Of course, even if one settles for the inevitable impact of public policy as a matter of private international law, this is not the end of the story. Because the public policy exception itself will have to mirror the balance of fundamental rights to which the Member States are ultimately held (under the ECHR or, if Rome II is extended to cover such issues, under the Charter). Consider the case of unauthorized pictures of Caroline of Hannover, which had given rise to judicial division within Germany over the respective weight to be given to freedom of press and privacy of the royal couple. In 2004, the ECtHR observed (Grand Chamber, case of VON HANNOVER v. GERMANY (no. 2), Applications nos. 40660/08 and 60641/08):

§124.  … the national courts carefully balanced the right of the publishing companies to freedom of expression against the right of the applicants to respect for their private life. In doing so, they attached fundamental importance to the question whether the photos, considered in the light of the accompanying articles, had contributed to a debate of general interest. They also examined the circumstances in which the photos had been taken…§126.  In those circumstances, and having regard to the margin of appreciation enjoyed by the national courts when balancing competing interests, the Court concludes that the latter have not failed to comply with their positive obligations under Article 8 of the Convention. Accordingly, there has not been a violation of that provision.

Outside the German domestic context, whatever the legal basis supporting the competing interests here, it would be difficult to imagine a very different outcome.  My point, therefore,  is merely that given the conflict of values involved, the choice of conflict rule – national or European, general principle or special rule, bright-line or flexible, with foreseeability clause or public policy – is for a significant part, indifferent in the end. The forum will be bound ultimately to a proportionality test, whatever the starting point. And in the end, no doubt, the way in which it implements such a test will depend on its own view of the equities in a specific case. Human rights law indubitably places constraints on adjudication, but it is of course largely context-sensitive and does not mandate one right answer. The economy of any choice of law rule, along with its exceptions, special refinements or escape clauses,  is likely to reflect similar constraints – no more, no less.

It may be that the unfortunate saga of the Duchess of Cambridge’s topless pictures will begin and end on a purely jurisdictional note, with the interim measures already obtained.  These gave the claimants partial satisfaction, at least on French soil and for the existing digital versions of the pictures.
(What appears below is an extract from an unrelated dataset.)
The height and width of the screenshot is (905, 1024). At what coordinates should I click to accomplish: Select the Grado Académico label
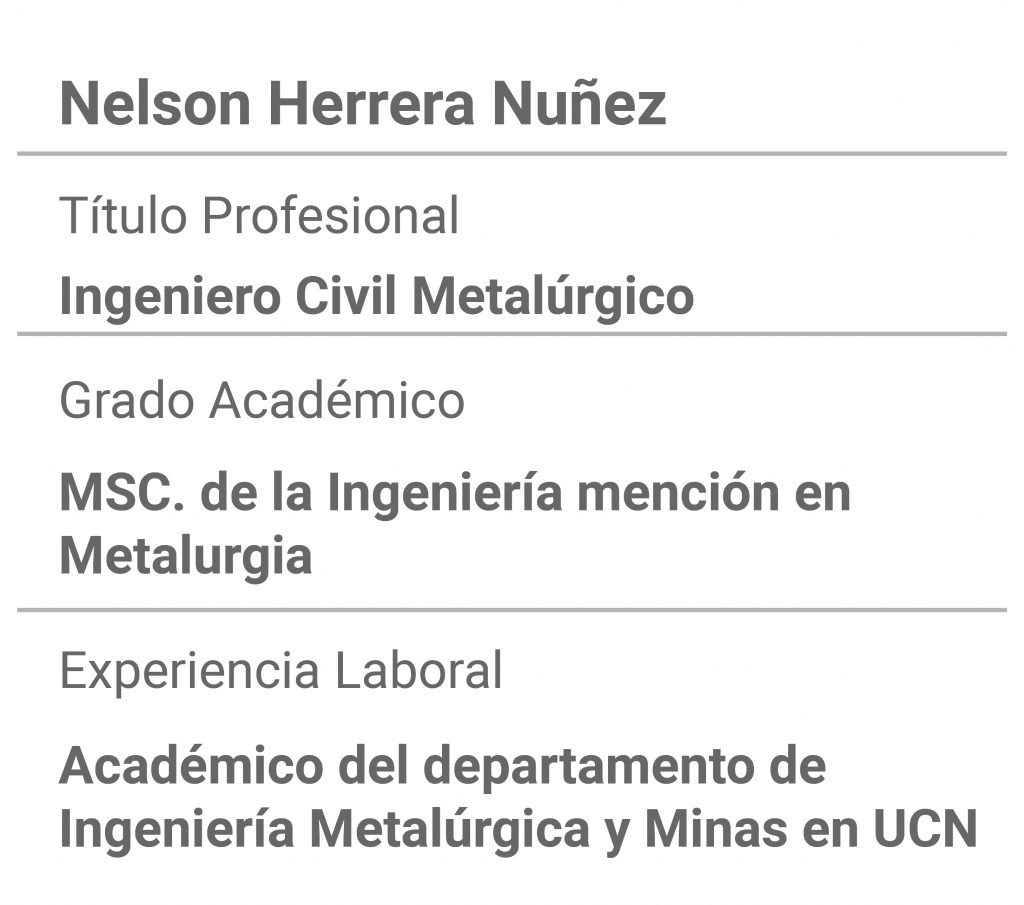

At the time of writing, we do not know if further legal action is to be taken with a view to monetary compensation (nor where), and whether the issue of applicable law will arise. We know that the French provisional measures have not entirely prevented copies from circulating on the Internet, nor the medias in other countries (including of course some which would not be bound by Rome II in any event) from publishing or intending to publish them. This raises the additional and much discussed issue (or “can of worms” to borrow Andrew Dickinson’s term) of the adequate treatment of cross-border cyber-torts (whether or not linked to the invasion of personality rights). As apparent already in the Duchess of Cambridge case, cyber-privacy conflicts will usually comprise a significant jurisdictional dimension, frequently debated in terms of the lack of effectiveness of traditional measures (such as seizure of the unauthorized pictures), which are usually territorial in scope (not cross-border), and merely geographical (no effect in virtual space). The first deficiency might be overcome through injunctive relief, but the second requires specifically regulatory technology (as opposed to merely legal or normative: see for example, on the regulatory tools available, Roger Brownsword’s excellent Rights, Regulation and the Technological Revolution, Oxford, OUP, 2008). However, given the inevitable conflicts of values in all cases and the variable balance of equities as between any given instances, it is not necessarily desirable that any such measure should actually achieve universal water-tightness. Look at the Trafigura case, after all (a saga involving the silencing of journalists relating to a case involving the international dumping of toxic waste: see, on the extraordinary judicial journey of the Probo Koala, Revue critique DIP 2010.495). Was it not lucky that the super-injunction which purported to gag The Guardian newspaper to the extent allowed by the most sophisticated judicial technology, did not succeed in preventing an unauthorized twit (but that’s also a sore point in French politics at the moment!)?




Kate Provence Pictures: Online Symposium

Two weeks ago, French tabloid Closer published photos of Prince William and his wife Kate Middleton taking the sun on the terrasse of a Chateau in Provence this summer, including pictures of the latter appearing topless. 

The Royal couple has since then initiated proceedings in France, both civil and criminal against the publisher of the tabloid. A French court has issued an injunction ordering the publisher to hand over all digital forms of the pictures and enjoining it from assigning them to any third party. However, pictures had already circulated and were published in Italy and Ireland. They have now been offered to Scandinavian tabloids which have announced that they will soon publish them. A Danish newspaper has announced a 16-page “topless Kate” supplement.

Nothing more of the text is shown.